Interferometric light-sheet microscopy

This project was to try to increase the resolution of light-sheet microscopy by essentially taking an optical Fourier transform along the axial direction. It worked by splitting the beam at a sharp interface, and then recombining the two halves using an optical relay. A galvo mirror could change the angle at which the beam struck the sharp interface, consequently changing the period of the interference pattern that was produced. The optical field could then be imaged onto the sample using a microscope. The resulting instrument would then rapidly project a sequence of interference patterns, image the resulting fluorescence using the orthogonal objective, and perform a Fourier transform to reconstruct the axial fluorophore distribution.

The system is essentially a fast version of this paper (which was discovered midway through development). Ultimately there was not sufficient time to complete the project, but a CAD model for the instrument is available upon request.
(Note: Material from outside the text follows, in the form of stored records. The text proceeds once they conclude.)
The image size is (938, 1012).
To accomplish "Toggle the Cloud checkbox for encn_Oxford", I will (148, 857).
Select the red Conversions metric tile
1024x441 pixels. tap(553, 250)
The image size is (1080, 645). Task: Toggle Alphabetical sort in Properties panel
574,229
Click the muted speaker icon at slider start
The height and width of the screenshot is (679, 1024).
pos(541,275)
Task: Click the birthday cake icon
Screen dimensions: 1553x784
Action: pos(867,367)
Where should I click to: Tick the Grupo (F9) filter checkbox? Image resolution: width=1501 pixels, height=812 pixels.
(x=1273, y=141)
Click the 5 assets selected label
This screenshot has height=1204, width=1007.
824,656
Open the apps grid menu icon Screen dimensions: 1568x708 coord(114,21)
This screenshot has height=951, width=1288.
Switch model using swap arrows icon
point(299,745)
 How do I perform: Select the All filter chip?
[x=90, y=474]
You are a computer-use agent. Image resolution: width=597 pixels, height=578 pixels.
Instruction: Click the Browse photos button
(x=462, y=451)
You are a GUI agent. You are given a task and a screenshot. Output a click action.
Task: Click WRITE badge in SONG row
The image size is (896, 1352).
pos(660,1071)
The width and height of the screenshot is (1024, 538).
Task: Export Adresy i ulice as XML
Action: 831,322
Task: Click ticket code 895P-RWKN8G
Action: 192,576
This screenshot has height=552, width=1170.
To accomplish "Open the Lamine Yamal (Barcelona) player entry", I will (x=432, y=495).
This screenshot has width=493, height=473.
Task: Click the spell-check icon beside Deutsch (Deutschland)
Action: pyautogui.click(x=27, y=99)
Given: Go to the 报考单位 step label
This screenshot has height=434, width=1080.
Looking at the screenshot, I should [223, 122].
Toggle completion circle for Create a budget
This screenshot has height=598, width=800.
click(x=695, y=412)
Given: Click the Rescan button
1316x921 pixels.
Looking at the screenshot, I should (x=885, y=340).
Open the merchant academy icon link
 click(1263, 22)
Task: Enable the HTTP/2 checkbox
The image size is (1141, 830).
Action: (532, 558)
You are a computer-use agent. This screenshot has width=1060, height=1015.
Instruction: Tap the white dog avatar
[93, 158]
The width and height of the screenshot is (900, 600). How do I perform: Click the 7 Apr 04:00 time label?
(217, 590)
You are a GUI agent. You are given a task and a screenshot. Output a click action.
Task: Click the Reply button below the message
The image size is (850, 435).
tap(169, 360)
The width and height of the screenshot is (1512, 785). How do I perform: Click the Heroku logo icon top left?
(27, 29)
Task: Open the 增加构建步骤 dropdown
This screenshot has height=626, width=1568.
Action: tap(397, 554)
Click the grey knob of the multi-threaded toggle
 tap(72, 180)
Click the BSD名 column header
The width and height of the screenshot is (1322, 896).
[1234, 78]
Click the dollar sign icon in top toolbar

Chalcogenide glass devices

WaveguidesDr Rowlands' PhD research was on the development of optical chips based on amorphous As2S3, a so-called chalcogenide glass. These glasses are photosensitive in a number of ways; they change optical absoption, refractive index, volume, solubility, birefringence, and many other properties when exposed to above-bandgap light. This means that they can be used to make optical waveguides. Since they change solubility in certain solvents when exposed to light, there is no need for additional photoresist; the desired pattern can be written and the unexposed glass etched away. The etched waveguide is then partially remelted in order to smooth the sharp interfaces introduced by the etching process; this process can be seen to the right. The unmelted waveguide is on top, and the melted waveguide is on the bottom.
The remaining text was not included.